- _TASK MATERIAL_:
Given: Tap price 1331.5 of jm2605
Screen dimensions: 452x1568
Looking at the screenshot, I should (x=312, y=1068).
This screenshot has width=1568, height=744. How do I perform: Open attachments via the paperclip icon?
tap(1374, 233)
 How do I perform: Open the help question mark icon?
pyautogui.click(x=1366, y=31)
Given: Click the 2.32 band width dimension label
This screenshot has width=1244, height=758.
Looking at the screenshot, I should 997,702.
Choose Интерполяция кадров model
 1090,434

...

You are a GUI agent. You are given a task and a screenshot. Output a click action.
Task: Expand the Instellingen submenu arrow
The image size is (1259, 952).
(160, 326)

- _WHAT IS NEEDED_:
Extract each line of the listing above that contains the string "screenshot". The match is case-sensitive.

- _CORRECT ANSWER_:
Looking at the screenshot, I should (x=312, y=1068).
This screenshot has width=1568, height=744. How do I perform: Open attachments via the paperclip icon?
This screenshot has width=1244, height=758.
Looking at the screenshot, I should 997,702.
You are a GUI agent. You are given a task and a screenshot. Output a click action.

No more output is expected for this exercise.